Russ Dillingham | Sun Journal
Russ Dillingham | Sun Journal
A photo illustration from the Sun Journal newspaper showing some of the political mailers that have been clogging up mailboxes this season.

I am to political campaigns like soft babies are to mosquitoes, apparently.

By the end of a long, expensive campaign season, we’ve all probably experienced every form of political advertising. You can’t watch TV for more than a few minutes without seeing an ad, Google now can deliver messages targeted to congressional districts, and my parents and co-workers have been peppered with phone calls.

As an unenrolled voter in Bangor, I’ve been targeted by an old-fashioned type of political advertising: the mailer.

Since Labor Day, I’ve gotten about 60 of them.

Most of the fliers that have crammed my mailbox have centered on my local state Senate race, in District 32 — the most expensive Maine Senate race this year, featuring incumbent Republican Sen. Nichi Farnham and Democratic challenger Geoffrey Gratwick — and House District 16 — also a hotly contested seat, with incumbent Republican Rep. Doug Damon and John Schneck, his Democratic challenger. Outside groups have spent nearly $350,000 on the two races as of Oct. 24, the BDN’s Matthew Stone reported last week.

Above are the mailers I’ve gotten that target those two races. I’ve received a handful of others, as well: four from Michaud for Congress; an errant handout from Mary Budd, who is running for the Maine House but not in my district; a suspiciously timed legislative update from Farnham; a creepy voter report card listing my (incorrect) voting record; and on Friday my first presidential mailer, urging me to vote for Mitt Romney because he supports traditional marriage. I have not received any mailers in Maine’s expensive U.S. Senate race nor one even mentioning Kevin Raye, Mike Michaud’s challenger in the 2nd District.

“This seems to be the heaviest year for political mail, for some time,” Tom Rizzo, a spokesman for the U.S. Postal Service in Maine, told the Sun Journal last month.

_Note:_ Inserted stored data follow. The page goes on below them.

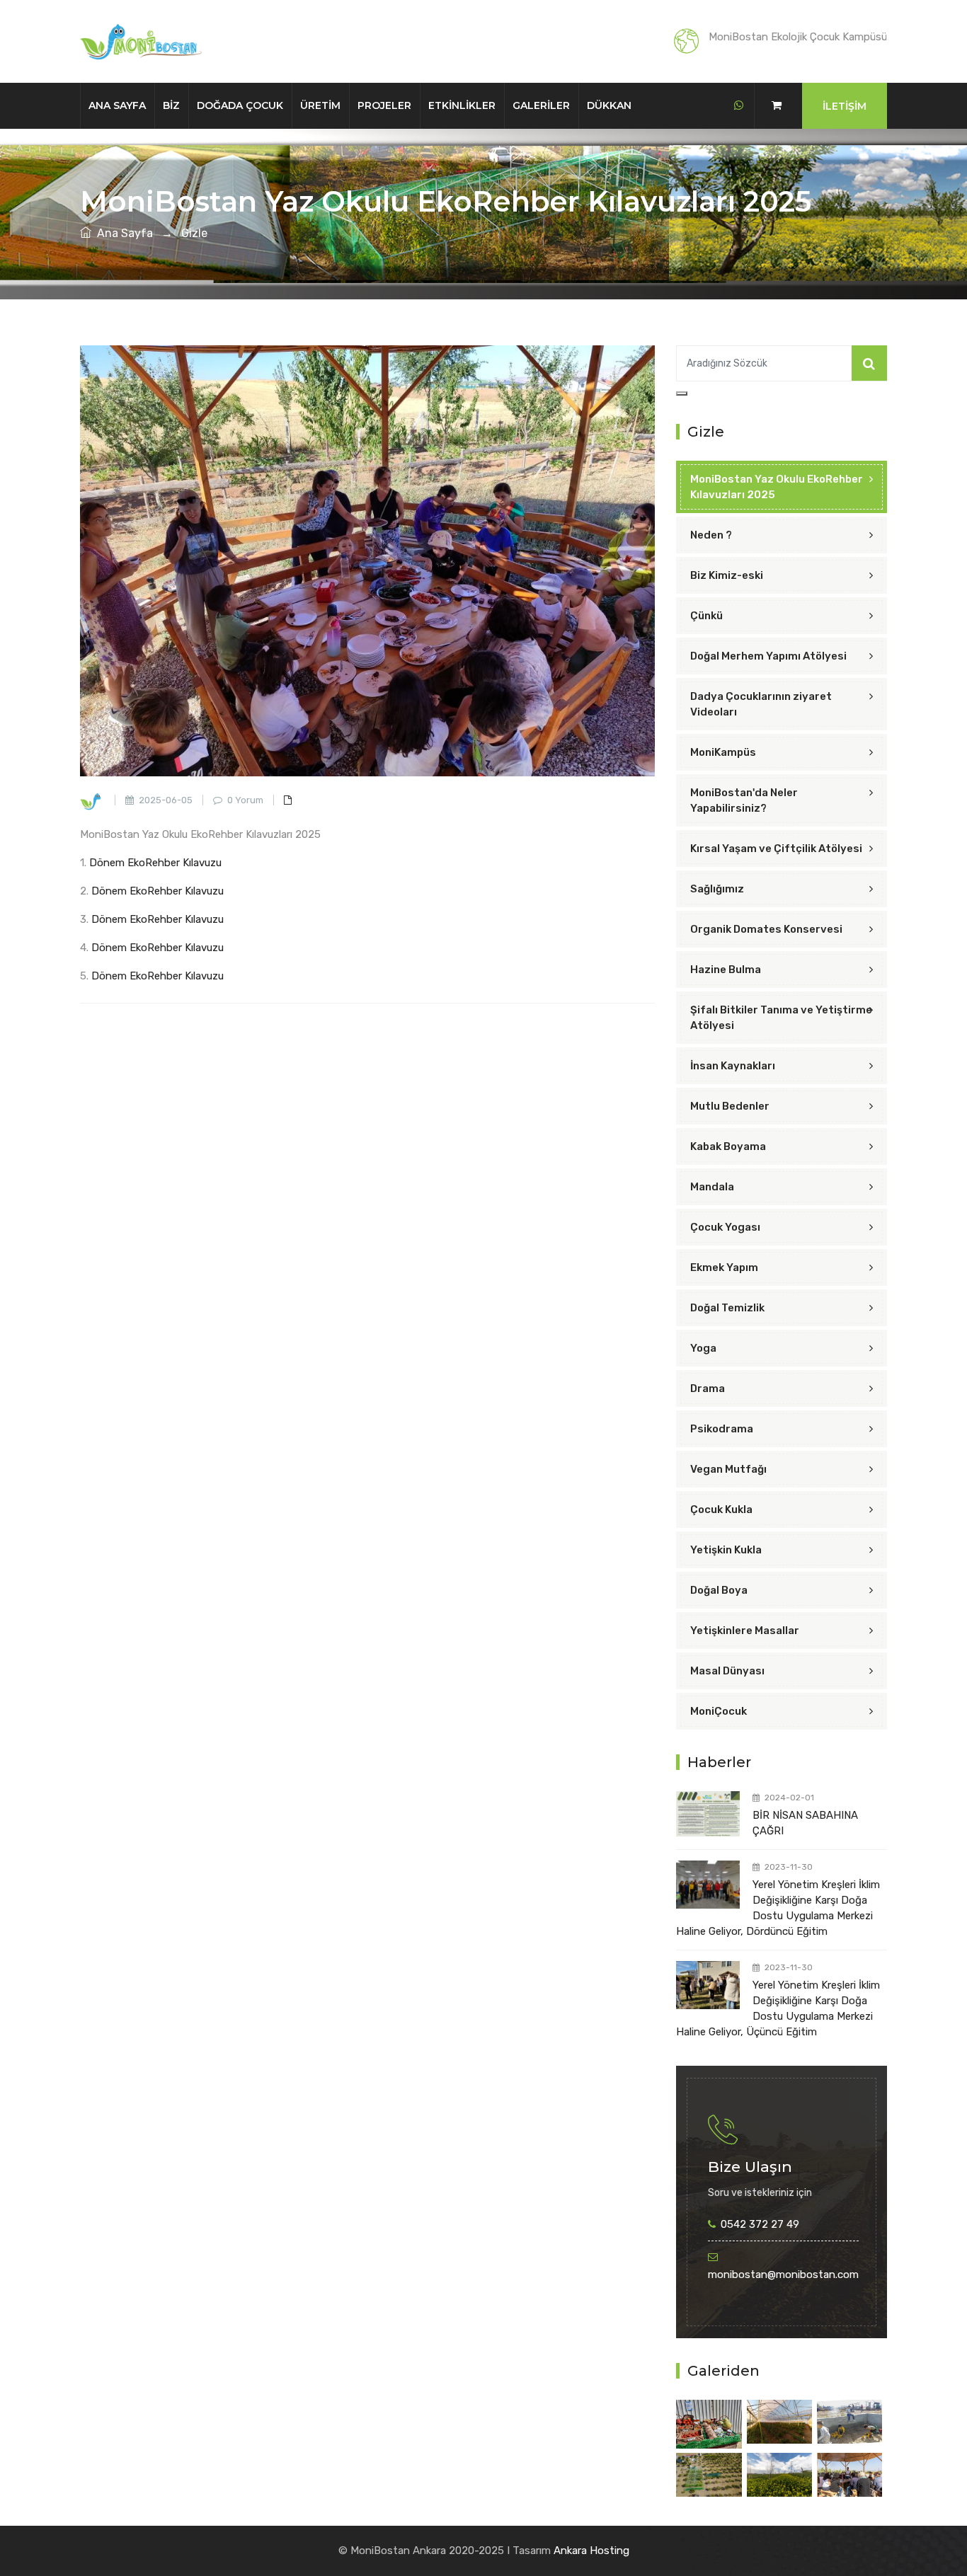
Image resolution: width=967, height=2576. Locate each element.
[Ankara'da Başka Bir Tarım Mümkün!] (708, 2423)
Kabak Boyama (728, 1146)
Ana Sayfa (117, 105)
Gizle (194, 233)
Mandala (712, 1186)
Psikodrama (721, 1428)
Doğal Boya (719, 1590)
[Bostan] (779, 2421)
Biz (171, 105)
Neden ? (711, 535)
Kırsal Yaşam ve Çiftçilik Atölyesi (776, 848)
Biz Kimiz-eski (726, 575)
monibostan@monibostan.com (783, 2274)
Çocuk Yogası (725, 1227)
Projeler (384, 105)
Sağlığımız (717, 888)
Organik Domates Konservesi (766, 929)
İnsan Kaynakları (732, 1065)
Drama (707, 1388)
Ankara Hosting (591, 2550)
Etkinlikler (462, 105)
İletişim (844, 106)
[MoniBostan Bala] (708, 2474)
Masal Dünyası (727, 1670)
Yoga (703, 1348)
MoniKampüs (723, 752)
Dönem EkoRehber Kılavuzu (155, 862)
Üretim (320, 105)
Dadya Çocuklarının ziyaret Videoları (761, 704)
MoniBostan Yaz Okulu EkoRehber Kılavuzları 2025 (776, 487)
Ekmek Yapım (724, 1267)
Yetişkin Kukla (726, 1549)
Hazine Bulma (725, 969)
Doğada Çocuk (240, 105)
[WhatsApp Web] (738, 105)
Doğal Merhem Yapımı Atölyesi (768, 656)
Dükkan (609, 105)
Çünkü (706, 615)
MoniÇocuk (718, 1711)
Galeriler (541, 105)
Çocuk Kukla (721, 1509)
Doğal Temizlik (727, 1307)
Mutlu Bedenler (729, 1106)
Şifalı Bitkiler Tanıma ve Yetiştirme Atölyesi (781, 1018)
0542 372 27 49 (760, 2224)
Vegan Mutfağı (728, 1469)
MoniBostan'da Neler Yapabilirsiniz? (744, 800)
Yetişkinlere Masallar (744, 1630)
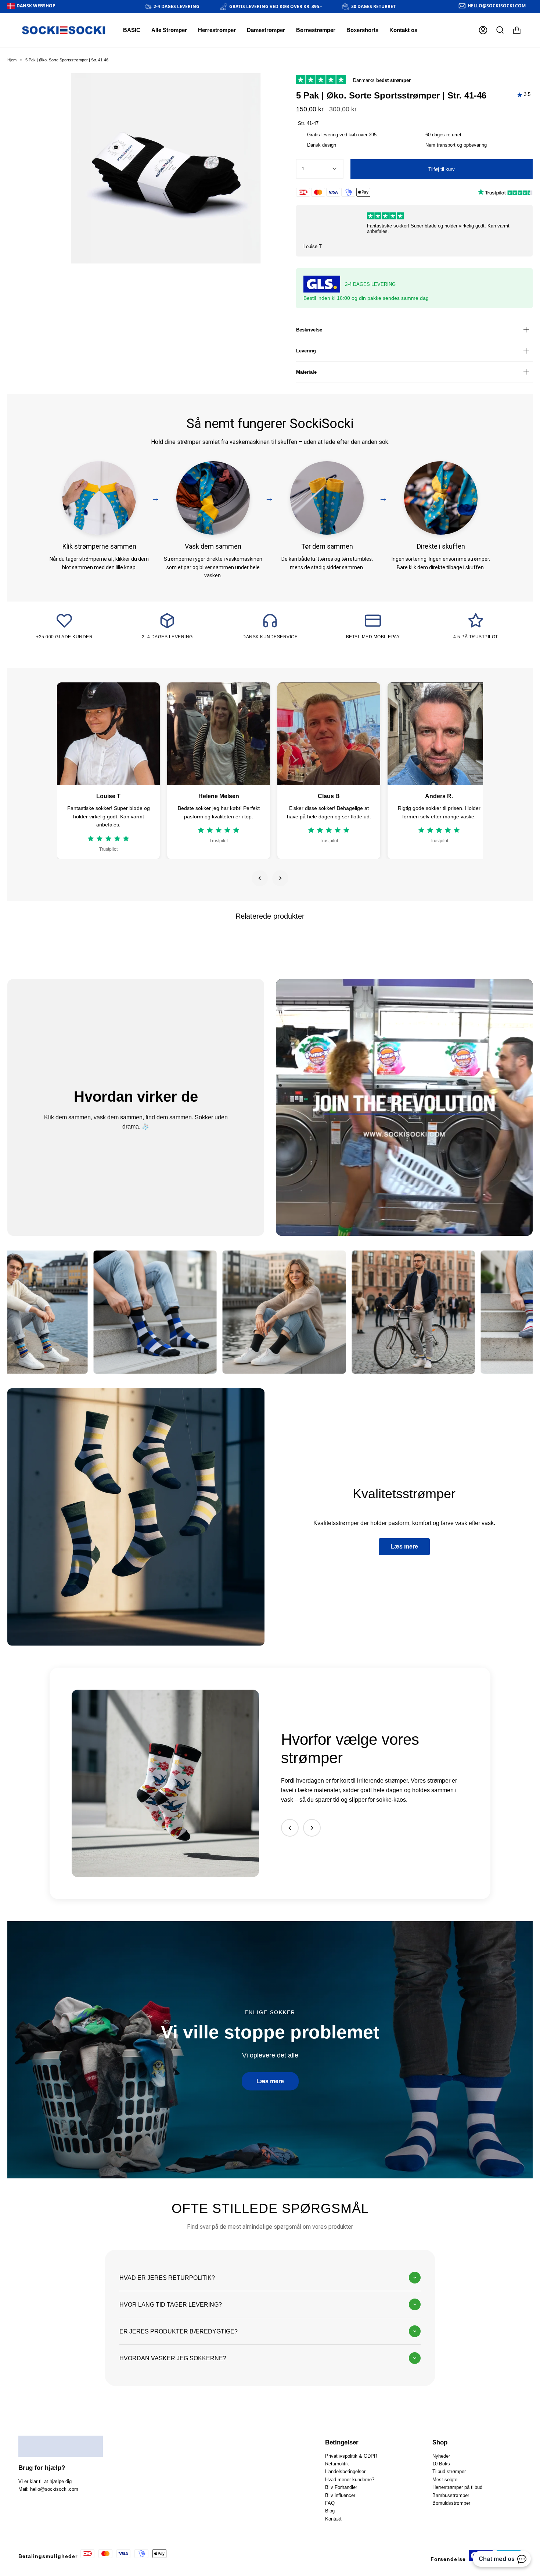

He didn’t have precise numbers, but the number of mailers this year appeared to be greater than in 2008, Rizzo said.

On Thursday alone I received five mailers. On Friday I stopped by my house during lunch just to check my mailbox and was disappointed to find it empty.

As I got back into my car to head back to work, I noticed the postman walking down the other side of the street and intercepted him.

“Do you have any mail for me?”

He went through his stack and looked at me apologetically.

“Only these,” he said, as he handed me four more mailers.